How to Find the Right Foundation Shade while Online Shopping
With stores like Sephora and Ulta closed due to the pandemic and in-store color-matching and try-outs no longer a thing, we rely heavily on online shopping to tend to our beauty needs. While it may be easy to find a lipstick or eyeshadow online, foundation is a completely different story with its abundance of shades, undertones, and oxidation. Foundation–as the name suggests–is the fundamentals of our entire look. If our foundation sticks out and doesn't match our neck and shoulders, our entire makeup look will look funky. So whether you're experimenting with a new foundation or finding one that matches your new summer tan, follow these two simple steps to find your perfect shade!
☆ Step 1: Know your undertone
I use to spend hours in Sephora swatching a bunch of different shades trying to figure out the right shade for me. If a shade was too dark, I'd immediately go to the shade right below it thinking it would be slightly lighter. But that's not how it works.
Foundations typically come in three or four different undertones: cool, neutral, warm, and sometimes olive. These are the colors that come through your skin from underneath the surface.
Someone with a cool undertone might have a pinkier complexion, they often look best in silver jewelry, and their veins look blue or purple.
Someone with a warm undertone tends to have yellowier or beigey complexion, they often look better in gold jewelry, and their veins are blue or green in color.
Someone with a neutral undertone has a balance of both warm and cool tones, they look great in both silver and gold jewelry, and their veins are blue.
Additionally, someone with an olive undertone has a green or grey complexion.
Undertones are extremely important when determining your correct foundation shade.

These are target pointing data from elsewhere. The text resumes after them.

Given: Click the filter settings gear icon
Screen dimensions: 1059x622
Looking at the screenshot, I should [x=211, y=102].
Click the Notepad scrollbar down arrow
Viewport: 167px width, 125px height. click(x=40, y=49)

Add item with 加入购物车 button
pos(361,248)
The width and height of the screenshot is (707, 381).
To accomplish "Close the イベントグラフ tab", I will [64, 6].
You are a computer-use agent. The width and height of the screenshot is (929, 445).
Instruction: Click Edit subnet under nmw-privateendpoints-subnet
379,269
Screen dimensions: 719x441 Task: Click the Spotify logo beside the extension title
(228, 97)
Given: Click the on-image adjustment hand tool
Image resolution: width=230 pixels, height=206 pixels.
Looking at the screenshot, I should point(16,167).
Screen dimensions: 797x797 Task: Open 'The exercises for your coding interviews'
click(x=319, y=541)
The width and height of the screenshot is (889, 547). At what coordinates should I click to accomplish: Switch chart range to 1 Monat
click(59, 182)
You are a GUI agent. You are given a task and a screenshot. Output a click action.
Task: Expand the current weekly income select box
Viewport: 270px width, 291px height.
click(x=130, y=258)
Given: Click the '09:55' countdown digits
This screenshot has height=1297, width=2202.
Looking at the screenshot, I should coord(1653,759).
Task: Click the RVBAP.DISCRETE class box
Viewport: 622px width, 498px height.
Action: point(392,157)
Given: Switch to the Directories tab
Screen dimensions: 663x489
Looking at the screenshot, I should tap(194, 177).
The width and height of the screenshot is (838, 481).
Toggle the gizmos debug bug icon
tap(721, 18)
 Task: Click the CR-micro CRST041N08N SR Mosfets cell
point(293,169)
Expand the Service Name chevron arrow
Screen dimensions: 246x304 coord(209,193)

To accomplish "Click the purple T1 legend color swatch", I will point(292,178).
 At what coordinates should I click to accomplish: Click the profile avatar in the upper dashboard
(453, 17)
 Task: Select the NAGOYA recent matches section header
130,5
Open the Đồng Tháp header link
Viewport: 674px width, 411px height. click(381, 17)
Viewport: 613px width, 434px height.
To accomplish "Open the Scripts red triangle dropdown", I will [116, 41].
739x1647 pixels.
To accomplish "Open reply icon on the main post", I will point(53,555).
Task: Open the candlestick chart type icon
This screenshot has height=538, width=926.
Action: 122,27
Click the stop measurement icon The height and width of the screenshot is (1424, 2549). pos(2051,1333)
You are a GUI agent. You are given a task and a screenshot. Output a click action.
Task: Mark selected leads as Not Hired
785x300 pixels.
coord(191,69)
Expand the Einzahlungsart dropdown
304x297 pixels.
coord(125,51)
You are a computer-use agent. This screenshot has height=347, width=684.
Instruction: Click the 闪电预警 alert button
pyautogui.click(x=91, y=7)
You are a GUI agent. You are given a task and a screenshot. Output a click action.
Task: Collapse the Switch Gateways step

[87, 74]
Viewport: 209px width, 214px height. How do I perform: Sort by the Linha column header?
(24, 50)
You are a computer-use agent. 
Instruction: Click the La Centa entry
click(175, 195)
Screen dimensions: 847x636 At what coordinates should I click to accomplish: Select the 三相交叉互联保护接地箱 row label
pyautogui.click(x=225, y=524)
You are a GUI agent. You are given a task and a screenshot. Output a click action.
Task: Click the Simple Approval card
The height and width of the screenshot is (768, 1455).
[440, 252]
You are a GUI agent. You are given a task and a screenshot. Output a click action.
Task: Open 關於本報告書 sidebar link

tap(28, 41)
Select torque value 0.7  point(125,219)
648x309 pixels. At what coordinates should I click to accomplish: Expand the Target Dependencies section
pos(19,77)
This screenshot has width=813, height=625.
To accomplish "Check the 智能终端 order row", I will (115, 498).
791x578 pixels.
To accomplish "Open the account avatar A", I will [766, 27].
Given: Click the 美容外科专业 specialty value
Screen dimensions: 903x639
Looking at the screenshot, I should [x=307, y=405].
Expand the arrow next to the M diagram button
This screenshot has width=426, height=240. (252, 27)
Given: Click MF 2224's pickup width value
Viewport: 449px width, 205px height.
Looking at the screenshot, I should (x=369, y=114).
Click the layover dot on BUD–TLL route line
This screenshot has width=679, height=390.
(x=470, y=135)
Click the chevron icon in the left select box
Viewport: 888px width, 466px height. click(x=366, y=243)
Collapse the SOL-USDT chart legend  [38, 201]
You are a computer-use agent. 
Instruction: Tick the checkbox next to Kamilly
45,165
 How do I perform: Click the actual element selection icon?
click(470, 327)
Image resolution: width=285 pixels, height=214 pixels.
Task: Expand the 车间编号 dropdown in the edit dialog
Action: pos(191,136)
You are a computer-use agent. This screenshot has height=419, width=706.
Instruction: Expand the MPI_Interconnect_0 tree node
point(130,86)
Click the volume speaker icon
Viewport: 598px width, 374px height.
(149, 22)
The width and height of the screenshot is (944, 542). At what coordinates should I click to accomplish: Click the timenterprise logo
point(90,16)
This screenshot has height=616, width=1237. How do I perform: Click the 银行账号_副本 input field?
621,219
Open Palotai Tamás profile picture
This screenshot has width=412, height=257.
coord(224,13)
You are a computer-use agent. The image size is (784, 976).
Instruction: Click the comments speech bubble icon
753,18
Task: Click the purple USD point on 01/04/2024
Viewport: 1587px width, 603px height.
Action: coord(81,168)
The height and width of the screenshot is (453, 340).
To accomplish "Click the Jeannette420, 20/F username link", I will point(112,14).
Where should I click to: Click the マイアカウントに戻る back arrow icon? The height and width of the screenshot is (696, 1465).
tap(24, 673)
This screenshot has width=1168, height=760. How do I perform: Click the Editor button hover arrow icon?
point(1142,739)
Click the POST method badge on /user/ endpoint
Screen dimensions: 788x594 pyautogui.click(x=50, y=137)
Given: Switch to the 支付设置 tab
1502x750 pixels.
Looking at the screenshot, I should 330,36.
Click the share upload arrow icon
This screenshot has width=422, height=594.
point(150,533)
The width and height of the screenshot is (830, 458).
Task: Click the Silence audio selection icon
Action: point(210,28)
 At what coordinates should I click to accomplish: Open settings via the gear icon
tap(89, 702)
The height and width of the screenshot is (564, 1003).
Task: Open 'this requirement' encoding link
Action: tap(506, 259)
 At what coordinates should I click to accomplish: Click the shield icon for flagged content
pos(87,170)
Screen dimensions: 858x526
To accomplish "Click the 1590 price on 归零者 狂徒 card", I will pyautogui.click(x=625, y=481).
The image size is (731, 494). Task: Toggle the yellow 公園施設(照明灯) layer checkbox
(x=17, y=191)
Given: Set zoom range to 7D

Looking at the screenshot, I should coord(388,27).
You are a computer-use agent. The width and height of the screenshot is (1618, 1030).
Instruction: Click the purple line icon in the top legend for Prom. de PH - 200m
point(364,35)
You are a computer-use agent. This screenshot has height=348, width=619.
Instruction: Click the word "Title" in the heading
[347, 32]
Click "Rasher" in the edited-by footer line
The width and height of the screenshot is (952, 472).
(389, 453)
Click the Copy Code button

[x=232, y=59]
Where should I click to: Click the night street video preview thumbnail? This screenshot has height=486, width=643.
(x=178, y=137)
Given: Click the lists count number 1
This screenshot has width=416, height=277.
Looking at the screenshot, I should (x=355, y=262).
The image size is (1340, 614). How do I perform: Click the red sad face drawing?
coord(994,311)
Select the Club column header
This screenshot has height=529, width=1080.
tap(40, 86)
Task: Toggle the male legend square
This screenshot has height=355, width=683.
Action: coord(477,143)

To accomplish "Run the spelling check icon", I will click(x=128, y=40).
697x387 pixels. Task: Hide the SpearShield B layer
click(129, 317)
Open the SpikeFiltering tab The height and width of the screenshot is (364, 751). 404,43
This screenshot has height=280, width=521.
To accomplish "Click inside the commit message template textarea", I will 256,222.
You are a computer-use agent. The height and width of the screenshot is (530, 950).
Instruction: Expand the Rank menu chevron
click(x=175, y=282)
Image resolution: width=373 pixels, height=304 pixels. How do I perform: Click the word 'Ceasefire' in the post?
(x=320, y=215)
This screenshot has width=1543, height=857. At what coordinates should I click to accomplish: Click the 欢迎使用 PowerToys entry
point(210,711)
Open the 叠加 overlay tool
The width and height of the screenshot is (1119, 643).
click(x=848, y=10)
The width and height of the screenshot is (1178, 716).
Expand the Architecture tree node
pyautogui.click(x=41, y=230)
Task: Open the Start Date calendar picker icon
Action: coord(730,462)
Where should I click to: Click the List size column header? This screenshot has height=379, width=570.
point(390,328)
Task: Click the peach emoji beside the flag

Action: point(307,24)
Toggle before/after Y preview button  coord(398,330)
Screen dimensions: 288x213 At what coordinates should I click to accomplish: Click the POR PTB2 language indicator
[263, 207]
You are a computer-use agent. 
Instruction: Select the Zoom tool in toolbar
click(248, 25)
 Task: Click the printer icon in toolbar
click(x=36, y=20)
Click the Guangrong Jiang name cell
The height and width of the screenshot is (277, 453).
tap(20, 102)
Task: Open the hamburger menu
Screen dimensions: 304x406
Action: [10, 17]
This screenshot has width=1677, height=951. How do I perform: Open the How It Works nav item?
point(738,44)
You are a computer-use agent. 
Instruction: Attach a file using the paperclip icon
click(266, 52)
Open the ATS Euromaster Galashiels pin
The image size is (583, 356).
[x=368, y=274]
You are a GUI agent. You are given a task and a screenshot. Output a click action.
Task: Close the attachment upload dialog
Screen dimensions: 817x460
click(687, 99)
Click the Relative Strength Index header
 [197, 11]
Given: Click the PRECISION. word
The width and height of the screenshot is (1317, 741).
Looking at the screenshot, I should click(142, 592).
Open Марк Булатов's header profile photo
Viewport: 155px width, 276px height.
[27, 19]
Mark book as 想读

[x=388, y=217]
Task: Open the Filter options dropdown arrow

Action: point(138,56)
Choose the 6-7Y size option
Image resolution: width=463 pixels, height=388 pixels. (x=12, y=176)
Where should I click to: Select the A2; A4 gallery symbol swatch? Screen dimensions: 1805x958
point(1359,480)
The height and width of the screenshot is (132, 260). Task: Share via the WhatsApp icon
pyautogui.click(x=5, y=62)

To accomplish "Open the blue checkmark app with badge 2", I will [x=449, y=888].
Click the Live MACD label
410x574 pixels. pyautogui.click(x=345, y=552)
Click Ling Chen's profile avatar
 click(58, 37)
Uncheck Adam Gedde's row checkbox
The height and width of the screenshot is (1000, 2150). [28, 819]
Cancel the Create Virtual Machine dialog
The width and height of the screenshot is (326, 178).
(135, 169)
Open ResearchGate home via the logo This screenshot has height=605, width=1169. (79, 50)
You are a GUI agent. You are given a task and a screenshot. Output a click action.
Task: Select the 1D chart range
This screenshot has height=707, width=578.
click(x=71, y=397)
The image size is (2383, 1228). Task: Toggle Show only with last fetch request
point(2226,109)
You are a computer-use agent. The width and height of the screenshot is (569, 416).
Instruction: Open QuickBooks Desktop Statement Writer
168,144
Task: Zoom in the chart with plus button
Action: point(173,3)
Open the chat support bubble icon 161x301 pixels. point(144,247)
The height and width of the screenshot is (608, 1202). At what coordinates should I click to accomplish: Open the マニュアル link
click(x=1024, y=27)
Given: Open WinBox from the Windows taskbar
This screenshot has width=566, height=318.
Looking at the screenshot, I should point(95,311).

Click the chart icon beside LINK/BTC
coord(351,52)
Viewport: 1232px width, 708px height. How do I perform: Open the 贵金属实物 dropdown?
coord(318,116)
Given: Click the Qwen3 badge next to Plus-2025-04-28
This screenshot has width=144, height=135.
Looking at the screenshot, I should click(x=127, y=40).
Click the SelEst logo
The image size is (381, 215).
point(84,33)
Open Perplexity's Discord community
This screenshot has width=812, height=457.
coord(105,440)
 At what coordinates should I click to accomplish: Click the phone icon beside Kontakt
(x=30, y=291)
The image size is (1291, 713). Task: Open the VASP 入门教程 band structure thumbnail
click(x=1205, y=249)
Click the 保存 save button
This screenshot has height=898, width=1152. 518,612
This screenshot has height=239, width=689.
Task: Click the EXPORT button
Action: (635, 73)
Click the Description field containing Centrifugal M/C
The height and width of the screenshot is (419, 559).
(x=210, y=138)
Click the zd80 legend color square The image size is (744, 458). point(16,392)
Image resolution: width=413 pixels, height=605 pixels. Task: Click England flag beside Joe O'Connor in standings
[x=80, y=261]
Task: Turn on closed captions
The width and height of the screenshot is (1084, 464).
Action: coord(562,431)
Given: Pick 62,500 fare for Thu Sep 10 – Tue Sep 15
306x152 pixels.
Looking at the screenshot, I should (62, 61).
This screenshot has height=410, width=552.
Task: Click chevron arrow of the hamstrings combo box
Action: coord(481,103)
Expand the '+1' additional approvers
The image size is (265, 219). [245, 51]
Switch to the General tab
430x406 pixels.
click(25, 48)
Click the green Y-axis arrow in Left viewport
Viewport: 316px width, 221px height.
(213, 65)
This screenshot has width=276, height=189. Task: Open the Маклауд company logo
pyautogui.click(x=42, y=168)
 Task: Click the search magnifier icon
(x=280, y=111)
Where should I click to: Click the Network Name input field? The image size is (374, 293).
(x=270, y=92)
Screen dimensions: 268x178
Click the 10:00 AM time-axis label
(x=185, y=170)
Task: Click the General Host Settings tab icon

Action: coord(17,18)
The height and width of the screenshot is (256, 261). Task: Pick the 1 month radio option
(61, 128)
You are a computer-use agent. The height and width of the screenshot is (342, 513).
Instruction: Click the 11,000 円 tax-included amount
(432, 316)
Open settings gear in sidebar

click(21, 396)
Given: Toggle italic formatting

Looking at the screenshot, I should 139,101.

For example: if your complexion is naturally warm, a cool-toned foundation can make you look extremely ashy. Or if you're naturally cool-toned, a warm foundation can make your face look super orangey or yellowy.
☆ Step 2: Find your shade range
Now that you know what undertone you are, the second step is to find what shade range you fit in. This might be obvious for some if you're a make-up pro, but if you're unsure, no worries! A huge benefit when online shopping for a foundation is that the internet has everything! Brands don't typically display their swatches or descriptions of the shades in-store, but when you're online... there are tons of resources, which leads me to the next tip.
FIND THE SWATCH CHART!
If the swatch chart isn't displayed on the site that you're shopping on, it can easily be found with a quick google of "[Foundation name] + swatches." Using this swatch chart, you can compare your complexion to those of the models'. If you have fair skin, you're likely to be in the light or fair shade range. If you sport a nice brown tan, you might fall within the medium or medium-dark range. These swatch charts often include descriptions of the undertones as well, which incredibly helpful.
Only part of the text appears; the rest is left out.